*WHAT TO PRODUCE*: Both the line with "This screenshot has width=1233, height=768." and the line with "You are a computer-use agent. This" in the records below must appear in the output, along with every line between them, exactly and with nothing added.

[Stored items]
----

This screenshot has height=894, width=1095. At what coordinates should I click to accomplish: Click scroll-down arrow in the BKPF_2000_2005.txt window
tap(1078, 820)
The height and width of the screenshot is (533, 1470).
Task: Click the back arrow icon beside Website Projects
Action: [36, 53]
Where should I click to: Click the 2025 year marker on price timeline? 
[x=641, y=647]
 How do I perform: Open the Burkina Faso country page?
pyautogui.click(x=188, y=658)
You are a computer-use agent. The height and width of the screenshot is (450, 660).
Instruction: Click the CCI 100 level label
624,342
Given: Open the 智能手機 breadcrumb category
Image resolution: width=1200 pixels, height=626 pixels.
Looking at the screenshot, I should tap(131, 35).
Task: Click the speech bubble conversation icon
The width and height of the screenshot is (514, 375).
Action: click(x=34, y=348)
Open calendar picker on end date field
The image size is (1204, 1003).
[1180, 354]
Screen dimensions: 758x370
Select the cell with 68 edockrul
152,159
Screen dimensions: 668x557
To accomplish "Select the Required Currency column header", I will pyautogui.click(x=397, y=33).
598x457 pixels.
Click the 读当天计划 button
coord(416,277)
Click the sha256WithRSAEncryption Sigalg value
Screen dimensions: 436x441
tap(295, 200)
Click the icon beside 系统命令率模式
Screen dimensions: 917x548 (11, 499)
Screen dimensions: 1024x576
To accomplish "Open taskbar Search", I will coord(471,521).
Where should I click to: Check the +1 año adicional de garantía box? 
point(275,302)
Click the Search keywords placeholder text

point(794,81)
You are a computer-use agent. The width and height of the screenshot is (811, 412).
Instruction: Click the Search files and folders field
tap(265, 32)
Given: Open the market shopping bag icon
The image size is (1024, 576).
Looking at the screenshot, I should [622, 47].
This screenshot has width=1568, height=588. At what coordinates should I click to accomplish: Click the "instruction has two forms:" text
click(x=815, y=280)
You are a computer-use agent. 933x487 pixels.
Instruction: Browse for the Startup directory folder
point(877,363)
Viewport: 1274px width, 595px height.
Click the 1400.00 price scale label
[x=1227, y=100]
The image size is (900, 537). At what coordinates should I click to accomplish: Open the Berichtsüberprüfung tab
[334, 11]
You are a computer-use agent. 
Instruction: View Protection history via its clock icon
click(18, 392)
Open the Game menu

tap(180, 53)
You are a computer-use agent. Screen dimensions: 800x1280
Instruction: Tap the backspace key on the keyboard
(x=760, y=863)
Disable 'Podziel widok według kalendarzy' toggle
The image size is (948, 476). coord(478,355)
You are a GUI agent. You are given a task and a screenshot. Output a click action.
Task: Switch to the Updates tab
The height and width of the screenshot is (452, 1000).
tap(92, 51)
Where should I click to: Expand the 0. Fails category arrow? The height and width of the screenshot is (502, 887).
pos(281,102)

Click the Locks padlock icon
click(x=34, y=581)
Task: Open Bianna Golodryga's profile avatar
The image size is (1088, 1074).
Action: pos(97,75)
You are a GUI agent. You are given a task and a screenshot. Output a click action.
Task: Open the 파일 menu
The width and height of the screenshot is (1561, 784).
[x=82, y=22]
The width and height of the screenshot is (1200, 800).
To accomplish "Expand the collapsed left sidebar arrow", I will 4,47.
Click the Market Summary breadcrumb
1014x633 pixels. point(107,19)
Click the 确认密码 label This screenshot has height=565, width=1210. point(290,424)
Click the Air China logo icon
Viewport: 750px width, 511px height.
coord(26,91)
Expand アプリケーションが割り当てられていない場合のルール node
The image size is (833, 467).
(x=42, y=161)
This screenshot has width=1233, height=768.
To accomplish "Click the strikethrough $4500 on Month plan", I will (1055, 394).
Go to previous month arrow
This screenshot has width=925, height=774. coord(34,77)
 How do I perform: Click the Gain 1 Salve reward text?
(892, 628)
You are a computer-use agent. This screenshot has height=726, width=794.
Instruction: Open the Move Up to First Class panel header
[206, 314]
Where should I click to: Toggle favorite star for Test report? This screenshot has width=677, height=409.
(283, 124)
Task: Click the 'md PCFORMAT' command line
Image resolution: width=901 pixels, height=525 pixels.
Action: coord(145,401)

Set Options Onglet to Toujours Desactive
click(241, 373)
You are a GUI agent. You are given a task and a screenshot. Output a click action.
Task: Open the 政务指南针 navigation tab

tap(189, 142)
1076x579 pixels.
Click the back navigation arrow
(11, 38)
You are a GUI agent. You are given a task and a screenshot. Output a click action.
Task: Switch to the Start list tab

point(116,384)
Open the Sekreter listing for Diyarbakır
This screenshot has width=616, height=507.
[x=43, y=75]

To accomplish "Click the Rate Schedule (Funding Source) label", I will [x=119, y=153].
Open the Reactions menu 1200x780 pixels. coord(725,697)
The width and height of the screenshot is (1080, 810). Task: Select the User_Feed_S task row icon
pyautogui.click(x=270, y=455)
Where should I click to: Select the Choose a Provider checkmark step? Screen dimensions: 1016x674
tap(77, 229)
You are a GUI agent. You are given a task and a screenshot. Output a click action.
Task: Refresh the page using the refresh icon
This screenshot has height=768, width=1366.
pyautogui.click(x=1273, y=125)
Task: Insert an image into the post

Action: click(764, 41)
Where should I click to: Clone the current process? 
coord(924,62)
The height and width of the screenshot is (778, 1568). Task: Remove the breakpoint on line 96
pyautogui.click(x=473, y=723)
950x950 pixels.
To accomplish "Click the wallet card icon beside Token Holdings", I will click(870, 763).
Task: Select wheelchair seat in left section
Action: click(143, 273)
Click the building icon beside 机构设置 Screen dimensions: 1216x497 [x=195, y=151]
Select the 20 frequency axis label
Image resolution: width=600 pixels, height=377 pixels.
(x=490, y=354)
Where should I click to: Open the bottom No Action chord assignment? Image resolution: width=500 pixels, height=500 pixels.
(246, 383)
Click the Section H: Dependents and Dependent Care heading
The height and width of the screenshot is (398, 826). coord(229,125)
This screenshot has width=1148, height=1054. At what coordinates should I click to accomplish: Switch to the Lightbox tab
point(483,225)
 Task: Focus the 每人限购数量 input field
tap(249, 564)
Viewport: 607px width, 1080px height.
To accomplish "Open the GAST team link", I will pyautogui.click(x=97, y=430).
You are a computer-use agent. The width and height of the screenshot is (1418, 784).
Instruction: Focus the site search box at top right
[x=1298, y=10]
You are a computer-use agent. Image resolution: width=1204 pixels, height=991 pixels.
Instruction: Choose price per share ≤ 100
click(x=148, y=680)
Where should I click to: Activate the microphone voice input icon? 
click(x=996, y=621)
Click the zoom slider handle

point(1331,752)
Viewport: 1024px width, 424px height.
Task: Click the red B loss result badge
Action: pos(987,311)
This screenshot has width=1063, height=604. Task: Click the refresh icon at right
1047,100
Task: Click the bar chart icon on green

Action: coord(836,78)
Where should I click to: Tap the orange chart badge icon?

----

*TASK ANSWER*:
This screenshot has width=1233, height=768.
To accomplish "Click the strikethrough $4500 on Month plan", I will (1055, 394).
Go to previous month arrow
This screenshot has width=925, height=774. coord(34,77)
 How do I perform: Click the Gain 1 Salve reward text?
(892, 628)
You are a computer-use agent. This screenshot has height=726, width=794.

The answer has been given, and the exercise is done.